ロシアンルーレットⅡ【コミカルアクション】
「セックスは愛情確認だ。」


 今度は何を言い出すのかと、多恵は身構えた。


「俺たちは愛し合ってる訳じゃない。だから、これはセックスじゃない。」


 多恵の想像を遥かに超えた、常識から逸脱した木戸の思考に、言葉を失い、ただポカンと木戸を眺めた。


「それでも、家族のところへ戻ったお前が、旦那と上手くいかないって言うんなら、俺がお前と子どもの面倒を一生みてやる。

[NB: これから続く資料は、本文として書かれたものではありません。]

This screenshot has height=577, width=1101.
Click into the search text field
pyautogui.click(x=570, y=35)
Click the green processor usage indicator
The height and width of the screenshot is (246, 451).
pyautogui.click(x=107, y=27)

 心配しなくても、俺はすぐ死ぬ。たっぷり保険をかけときゃいい。」


「嘘つき。」


 もう木戸に対して、この言葉は口癖のようになってしまっていた。


「本気だ。」


 だが木戸は真顔で否定した。


 多恵の口癖に対しての初めての否定に、多恵は意表を突かれて目を見張る。


「冗談でこんな事言えるかよ。」


 そう言って木戸は照れくさそうに笑った。


「なんであんたが私の面倒を… 頭おかしいんじゃないの?」


「お前は、俺より長生きしそうだからな。先に逝かれるのは… しんどい。」


 そう言ってまた、木戸は困ったような苦笑を見せた。


「そんなの… 当たり前じゃない。」


 一回り以上も年下の自分に、何故木戸がこのような事を言うのか、多恵にわかるはずもなかった。